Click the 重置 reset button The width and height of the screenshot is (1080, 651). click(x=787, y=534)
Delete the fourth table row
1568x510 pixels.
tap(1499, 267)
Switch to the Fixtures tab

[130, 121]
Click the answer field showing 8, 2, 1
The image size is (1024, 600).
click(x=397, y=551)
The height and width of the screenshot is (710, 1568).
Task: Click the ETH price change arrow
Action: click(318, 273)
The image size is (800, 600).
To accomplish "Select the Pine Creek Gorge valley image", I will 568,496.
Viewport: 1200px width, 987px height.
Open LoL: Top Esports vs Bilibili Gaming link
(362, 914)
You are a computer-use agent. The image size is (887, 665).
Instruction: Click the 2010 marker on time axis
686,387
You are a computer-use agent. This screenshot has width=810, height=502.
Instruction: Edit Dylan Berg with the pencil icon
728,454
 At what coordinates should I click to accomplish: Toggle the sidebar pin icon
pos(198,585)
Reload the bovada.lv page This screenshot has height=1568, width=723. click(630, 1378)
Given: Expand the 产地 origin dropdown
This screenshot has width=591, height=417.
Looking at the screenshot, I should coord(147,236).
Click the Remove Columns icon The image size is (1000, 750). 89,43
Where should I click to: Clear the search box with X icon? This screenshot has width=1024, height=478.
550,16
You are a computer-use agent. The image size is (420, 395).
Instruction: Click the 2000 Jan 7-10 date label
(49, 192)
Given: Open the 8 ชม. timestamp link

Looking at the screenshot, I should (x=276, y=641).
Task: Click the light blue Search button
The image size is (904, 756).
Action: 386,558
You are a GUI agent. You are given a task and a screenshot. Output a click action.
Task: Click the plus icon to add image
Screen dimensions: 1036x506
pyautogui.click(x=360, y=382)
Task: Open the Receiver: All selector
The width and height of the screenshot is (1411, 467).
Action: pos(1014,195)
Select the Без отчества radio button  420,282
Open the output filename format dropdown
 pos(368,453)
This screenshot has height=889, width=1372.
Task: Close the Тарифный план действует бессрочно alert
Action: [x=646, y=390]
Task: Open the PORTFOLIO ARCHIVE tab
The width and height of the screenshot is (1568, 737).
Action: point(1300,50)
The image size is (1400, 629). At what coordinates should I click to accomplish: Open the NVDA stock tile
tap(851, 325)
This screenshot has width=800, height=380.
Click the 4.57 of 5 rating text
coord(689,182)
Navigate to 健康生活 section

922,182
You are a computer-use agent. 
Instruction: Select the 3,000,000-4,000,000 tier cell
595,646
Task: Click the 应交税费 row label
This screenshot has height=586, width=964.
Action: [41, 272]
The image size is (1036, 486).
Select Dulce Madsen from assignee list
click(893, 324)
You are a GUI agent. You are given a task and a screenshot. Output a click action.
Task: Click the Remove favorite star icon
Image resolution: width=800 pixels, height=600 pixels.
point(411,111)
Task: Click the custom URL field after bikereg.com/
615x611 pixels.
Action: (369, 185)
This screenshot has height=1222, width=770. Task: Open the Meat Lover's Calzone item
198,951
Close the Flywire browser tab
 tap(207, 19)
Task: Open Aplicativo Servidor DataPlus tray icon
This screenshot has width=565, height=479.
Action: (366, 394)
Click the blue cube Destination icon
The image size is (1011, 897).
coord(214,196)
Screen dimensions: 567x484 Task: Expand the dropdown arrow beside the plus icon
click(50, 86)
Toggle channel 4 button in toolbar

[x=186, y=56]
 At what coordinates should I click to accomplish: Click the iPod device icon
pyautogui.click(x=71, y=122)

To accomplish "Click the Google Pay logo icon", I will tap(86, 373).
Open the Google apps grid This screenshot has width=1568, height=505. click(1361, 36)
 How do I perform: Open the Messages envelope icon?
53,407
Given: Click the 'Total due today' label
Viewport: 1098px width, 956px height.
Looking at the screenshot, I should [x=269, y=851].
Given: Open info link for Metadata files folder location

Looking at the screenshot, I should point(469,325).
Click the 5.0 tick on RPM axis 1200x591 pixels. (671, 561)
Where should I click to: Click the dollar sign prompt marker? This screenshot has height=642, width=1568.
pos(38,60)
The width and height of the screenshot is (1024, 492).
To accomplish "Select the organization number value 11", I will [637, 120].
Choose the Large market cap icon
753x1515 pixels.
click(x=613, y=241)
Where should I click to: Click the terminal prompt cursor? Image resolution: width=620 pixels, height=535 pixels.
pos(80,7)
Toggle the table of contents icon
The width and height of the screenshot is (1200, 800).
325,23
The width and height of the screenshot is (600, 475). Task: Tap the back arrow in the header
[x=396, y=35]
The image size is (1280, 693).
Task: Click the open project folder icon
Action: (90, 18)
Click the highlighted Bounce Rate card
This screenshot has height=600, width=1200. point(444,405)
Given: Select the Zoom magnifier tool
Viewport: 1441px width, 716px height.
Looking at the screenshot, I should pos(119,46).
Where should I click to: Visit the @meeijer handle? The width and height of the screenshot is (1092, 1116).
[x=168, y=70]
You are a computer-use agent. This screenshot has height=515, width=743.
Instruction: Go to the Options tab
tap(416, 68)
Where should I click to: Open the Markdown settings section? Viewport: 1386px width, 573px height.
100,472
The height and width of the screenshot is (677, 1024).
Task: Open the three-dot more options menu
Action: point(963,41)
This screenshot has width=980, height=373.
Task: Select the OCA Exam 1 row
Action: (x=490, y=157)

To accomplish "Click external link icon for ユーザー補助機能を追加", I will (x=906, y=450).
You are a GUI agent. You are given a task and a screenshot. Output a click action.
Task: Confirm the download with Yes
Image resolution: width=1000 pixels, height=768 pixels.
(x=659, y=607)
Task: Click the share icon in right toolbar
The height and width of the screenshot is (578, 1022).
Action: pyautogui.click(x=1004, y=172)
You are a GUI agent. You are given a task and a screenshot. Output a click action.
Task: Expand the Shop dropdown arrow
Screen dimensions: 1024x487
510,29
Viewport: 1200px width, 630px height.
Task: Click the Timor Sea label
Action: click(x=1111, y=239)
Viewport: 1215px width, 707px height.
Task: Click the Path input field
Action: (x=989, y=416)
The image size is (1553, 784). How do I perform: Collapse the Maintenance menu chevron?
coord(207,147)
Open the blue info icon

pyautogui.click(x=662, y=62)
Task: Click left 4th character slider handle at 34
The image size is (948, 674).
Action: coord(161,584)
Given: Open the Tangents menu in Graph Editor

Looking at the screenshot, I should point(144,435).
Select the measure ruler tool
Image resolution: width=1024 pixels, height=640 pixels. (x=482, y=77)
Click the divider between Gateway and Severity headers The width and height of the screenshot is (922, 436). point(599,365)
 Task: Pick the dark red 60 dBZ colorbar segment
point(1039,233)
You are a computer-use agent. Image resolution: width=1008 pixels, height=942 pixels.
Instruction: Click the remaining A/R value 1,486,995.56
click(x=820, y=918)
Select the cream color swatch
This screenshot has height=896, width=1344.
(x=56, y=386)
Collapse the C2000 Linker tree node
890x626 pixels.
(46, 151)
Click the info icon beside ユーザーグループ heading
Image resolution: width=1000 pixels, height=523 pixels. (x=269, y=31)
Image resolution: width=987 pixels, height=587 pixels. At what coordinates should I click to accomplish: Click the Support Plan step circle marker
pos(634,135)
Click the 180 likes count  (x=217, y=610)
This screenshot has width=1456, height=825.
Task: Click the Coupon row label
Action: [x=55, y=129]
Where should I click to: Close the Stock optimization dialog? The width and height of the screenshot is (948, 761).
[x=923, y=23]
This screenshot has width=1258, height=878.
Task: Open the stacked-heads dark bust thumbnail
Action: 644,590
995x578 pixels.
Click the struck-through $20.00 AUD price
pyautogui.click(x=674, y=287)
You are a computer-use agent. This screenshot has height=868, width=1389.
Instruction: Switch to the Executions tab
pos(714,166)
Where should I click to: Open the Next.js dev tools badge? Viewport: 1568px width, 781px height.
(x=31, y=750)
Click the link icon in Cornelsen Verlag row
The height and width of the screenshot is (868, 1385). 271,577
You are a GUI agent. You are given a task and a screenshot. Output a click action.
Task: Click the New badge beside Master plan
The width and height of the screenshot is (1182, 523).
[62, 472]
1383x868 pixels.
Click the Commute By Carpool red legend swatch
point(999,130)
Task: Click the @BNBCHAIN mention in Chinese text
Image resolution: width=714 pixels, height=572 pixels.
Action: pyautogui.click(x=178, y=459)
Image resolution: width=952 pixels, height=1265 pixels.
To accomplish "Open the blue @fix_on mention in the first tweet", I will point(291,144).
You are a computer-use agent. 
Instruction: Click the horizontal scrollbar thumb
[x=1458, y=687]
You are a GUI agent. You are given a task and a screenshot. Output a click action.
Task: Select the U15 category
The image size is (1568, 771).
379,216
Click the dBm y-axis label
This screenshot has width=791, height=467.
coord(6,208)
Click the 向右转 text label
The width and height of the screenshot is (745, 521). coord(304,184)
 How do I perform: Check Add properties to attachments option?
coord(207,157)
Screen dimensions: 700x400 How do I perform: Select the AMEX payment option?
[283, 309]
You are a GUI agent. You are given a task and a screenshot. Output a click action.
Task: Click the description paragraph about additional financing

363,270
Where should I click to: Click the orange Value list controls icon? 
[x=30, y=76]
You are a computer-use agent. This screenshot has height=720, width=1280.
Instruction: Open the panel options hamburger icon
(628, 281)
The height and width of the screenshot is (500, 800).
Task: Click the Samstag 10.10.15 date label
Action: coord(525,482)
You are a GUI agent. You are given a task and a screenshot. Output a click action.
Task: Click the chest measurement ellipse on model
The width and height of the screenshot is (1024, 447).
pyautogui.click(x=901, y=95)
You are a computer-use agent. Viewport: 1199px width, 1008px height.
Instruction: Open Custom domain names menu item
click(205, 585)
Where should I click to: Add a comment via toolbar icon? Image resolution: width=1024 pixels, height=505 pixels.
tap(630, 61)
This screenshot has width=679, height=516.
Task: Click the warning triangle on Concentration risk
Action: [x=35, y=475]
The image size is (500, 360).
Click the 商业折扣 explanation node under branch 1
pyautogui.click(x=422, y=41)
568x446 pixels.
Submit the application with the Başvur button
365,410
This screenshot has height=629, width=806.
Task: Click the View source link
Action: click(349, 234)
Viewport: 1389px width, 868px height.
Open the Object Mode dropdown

Description of the task:
Copy every line above that includes the string "Remove".

Written answer:
Click the Remove Columns icon The image size is (1000, 750). 89,43
Task: Click the Remove favorite star icon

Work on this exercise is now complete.